Saturday, December 02, 2006

Raise this!

Here in Iowa the Democrats have retaken the legislature in Des Moines, just as they have in D.C., and at both levels they have promised to raise the minimum wage. Currently the national minimum is $5.15 an hour. I believe $7.25 is the new figure that at least some of the Dems are kicking around. I didn’t want to have to write about the minimum wage because , like most Americans, economics kind of bores me. But our local Iowa media have been running stories on the subject that have been about as balanced as Teddy Kennedy on his way from the pub to his car. So, since the news media aren’t even going to feign objectivity and instead resume their familiar role as cheerleaders for the new Democrat majorities, here goes:

Of course the big reason to oppose raising at least the federal minimum wage (or even having one at all) is because the federal government has no Constitutional authority to impose one. The first minimum wage was established in 1933 as part of the FDR’s “National Industrial Recovery Act.” Two years later the Supreme Court declared the act unconstitutional, abolishing the minimum wage in Schechter Poultry Corp. v. U.S. But FDR and the New Deal Democrats weren’t about to let a little thing like the U.S. Constitution get in their way. They reauthorized the minimum wage and the Supreme Court, cowed by FDR’s threat to “pack the court” with new appointees, later reversed its own ruling. While the Supreme Court may waffle before a tyrannical president, the Constitution does not. It gives Congress NO power to set wage and price controls of any kind. Period.

That is probably not an effective argument these days, after the neo-con Republicans have helped the Dems throw the last few spades full of dirt on the 10th Amendment’s shallow grave, so let me try another. Raising the minimum wage will not help the nation’s working poor. I could argue that if the Dems truly wanted to help the working poor they should raise the minimum wage not to $7.25 but to $15.47 an hour (a nice arbitrary number, just like they like).

Even supporters of raising the minimum wage could deduce that at $15.47 an hour many small businesses, and even many large ones, would feel a hit on their bottom line. Business would therefore have to either hire fewer workers (which would hurt the working poor), lay off some workers (which would hurt the working poor), outsource more work overseas (which would hurt the working poor), and/or raise their prices (which would hurt all consumers including… the working poor).
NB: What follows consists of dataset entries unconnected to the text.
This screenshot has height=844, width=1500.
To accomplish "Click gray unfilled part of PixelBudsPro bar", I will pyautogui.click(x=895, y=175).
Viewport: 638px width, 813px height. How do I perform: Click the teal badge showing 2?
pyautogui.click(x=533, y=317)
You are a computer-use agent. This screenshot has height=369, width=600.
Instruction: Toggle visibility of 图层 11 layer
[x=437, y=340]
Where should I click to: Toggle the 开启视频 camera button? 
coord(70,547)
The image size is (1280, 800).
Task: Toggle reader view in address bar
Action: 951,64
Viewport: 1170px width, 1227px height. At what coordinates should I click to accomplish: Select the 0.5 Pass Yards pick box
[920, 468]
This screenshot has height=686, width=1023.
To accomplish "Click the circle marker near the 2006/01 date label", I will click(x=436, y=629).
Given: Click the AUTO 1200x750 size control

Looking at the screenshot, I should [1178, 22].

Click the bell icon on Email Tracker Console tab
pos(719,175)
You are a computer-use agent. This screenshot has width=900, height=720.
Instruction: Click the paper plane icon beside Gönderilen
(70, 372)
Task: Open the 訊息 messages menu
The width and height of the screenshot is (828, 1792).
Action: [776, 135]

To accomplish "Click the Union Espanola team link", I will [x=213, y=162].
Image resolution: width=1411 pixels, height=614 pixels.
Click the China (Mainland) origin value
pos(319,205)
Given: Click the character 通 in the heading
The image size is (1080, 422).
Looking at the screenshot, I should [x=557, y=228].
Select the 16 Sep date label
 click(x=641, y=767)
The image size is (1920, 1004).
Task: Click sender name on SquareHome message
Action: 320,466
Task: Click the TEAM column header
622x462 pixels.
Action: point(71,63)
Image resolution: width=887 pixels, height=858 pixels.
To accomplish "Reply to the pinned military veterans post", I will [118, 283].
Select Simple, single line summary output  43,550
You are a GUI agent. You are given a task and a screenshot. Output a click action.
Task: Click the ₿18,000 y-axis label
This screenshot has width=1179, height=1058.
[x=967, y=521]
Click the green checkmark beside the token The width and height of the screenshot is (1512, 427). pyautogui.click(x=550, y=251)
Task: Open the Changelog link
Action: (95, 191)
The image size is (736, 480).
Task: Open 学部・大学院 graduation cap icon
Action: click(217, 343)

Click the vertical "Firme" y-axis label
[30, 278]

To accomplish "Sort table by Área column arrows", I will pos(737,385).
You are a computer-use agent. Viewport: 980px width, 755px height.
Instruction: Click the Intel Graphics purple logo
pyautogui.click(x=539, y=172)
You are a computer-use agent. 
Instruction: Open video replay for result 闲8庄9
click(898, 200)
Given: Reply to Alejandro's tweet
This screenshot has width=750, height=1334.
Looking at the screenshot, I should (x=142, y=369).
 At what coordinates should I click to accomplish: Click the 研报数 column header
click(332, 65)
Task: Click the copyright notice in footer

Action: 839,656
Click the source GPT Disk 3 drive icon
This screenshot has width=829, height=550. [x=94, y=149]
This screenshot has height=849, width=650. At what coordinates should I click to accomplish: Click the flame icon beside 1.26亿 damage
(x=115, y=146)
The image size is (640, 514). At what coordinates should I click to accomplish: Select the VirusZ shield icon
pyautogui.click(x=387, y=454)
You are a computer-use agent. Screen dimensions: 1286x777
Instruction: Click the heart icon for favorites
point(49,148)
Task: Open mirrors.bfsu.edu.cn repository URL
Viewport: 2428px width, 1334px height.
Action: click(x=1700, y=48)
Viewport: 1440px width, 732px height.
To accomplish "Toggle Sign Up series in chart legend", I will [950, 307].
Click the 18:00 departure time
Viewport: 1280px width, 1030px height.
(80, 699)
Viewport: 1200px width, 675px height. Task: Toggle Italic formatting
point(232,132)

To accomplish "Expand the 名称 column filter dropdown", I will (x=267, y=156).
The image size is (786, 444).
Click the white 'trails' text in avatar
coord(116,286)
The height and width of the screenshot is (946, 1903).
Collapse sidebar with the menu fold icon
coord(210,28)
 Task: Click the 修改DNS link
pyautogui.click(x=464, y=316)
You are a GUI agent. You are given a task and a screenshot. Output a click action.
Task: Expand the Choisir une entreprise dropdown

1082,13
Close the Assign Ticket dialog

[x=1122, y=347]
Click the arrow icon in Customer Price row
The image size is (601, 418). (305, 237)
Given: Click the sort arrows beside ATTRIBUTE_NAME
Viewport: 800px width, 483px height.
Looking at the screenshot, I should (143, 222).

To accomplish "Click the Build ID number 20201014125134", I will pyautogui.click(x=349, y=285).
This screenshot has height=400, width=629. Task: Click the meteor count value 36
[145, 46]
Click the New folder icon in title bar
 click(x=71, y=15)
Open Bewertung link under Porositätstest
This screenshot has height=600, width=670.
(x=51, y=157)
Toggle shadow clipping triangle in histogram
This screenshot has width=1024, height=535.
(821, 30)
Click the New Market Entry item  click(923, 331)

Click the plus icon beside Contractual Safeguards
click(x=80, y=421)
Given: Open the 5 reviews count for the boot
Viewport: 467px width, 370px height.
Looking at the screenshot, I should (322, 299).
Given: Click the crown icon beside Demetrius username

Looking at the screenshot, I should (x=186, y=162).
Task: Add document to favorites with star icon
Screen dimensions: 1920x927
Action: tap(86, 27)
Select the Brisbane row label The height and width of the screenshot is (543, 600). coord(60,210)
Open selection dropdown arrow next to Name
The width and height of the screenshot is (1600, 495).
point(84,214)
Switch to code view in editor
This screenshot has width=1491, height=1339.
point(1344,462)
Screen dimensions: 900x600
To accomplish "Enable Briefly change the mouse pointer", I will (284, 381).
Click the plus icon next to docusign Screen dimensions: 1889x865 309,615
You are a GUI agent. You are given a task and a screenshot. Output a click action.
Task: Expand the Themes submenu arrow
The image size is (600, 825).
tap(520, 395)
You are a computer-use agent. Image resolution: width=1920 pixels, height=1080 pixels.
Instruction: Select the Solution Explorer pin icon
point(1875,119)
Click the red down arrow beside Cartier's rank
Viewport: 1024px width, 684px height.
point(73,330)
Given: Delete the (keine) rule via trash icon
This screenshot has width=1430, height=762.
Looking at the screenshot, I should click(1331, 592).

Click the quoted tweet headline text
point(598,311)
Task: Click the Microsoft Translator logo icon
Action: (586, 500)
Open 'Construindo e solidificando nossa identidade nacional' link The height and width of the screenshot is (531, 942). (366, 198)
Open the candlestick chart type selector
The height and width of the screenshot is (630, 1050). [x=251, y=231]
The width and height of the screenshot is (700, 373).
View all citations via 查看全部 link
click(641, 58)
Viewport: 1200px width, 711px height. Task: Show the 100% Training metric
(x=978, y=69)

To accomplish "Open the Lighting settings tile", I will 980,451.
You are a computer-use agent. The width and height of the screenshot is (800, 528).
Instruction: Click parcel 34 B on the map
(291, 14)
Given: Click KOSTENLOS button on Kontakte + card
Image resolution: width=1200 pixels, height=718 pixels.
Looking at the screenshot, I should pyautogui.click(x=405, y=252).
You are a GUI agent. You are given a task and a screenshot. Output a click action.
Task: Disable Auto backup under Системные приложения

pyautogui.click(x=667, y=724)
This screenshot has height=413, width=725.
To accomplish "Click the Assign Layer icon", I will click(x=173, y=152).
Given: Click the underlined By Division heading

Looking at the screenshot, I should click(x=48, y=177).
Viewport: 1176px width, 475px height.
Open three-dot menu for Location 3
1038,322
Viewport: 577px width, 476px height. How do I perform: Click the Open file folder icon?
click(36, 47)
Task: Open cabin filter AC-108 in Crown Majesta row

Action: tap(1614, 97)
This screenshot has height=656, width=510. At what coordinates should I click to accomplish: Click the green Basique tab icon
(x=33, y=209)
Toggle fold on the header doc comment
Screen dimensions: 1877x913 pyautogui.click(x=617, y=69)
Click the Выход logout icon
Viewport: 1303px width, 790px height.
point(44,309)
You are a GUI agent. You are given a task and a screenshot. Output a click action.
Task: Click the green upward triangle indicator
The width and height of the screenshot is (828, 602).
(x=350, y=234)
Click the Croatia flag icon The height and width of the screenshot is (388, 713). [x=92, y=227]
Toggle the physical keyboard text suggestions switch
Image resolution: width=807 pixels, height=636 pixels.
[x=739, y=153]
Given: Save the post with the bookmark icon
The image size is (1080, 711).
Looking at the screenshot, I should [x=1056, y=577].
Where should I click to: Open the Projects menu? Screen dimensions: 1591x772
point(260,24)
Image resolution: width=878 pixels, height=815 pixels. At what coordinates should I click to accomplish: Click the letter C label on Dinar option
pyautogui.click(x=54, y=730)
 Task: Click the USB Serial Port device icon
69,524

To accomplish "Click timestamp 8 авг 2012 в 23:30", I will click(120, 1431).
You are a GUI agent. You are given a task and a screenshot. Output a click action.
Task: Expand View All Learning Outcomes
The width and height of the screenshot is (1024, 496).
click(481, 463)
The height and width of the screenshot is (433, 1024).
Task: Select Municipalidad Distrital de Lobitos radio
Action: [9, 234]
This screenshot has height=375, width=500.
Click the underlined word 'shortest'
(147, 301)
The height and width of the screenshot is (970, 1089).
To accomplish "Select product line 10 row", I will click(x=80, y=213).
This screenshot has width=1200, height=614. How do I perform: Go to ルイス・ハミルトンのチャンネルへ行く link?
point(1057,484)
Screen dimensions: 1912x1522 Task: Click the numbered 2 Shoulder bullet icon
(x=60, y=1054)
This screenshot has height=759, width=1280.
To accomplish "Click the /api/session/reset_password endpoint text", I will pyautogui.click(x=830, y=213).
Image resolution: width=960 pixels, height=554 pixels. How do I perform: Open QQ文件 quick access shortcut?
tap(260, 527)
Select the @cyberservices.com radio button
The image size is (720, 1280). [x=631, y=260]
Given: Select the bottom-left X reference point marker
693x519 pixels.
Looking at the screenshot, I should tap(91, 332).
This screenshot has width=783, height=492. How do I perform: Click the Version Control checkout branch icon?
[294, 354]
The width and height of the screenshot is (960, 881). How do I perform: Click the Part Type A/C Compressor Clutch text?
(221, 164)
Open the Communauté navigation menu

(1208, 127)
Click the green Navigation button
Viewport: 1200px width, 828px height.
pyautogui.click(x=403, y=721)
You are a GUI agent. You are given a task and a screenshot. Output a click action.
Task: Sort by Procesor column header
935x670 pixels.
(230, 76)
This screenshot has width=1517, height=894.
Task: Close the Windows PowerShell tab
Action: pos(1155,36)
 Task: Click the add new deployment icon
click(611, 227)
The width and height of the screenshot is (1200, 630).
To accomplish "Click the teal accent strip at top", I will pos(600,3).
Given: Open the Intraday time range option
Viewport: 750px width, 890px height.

Even if a minimum wage earner was able to find a job and keep it after the wage goes up, the prices he has to pay for every good and service he buys would go up. Therefore the purchasing power of his new wage would end up being pretty similar to what it was before his big “raise,” rendering the whole exercise pointless. If that logic is true at $15.47 and we begin to look back down the pay scale, perhaps one of you Democrats can tell me at what exact dollar amount that logic ceases to exist.

Also, to use a well-worn quote from the left, “for the good of the children” we shouldn’t raise the minimum wage. According to the Department of Labor, individuals between the ages of 16 and 24 accounted for 53 percent of all minimum wage-earners in 2005. David Neumark, professor of economics at Michigan State University, and William Wascher, a researcher with the Federal Reserve, found that increasing the minimum wage decreases the proportion of teenagers enrolled in school, as the higher wage makes leaving school appear more attractive. Throughout their lives these new dropouts will earn lower wages than their classmates who stayed in school. I guess in the Democrats eyes that’s probably a good thing. It will create more working poor that the Dems can “help,” in exchange for a vote of course.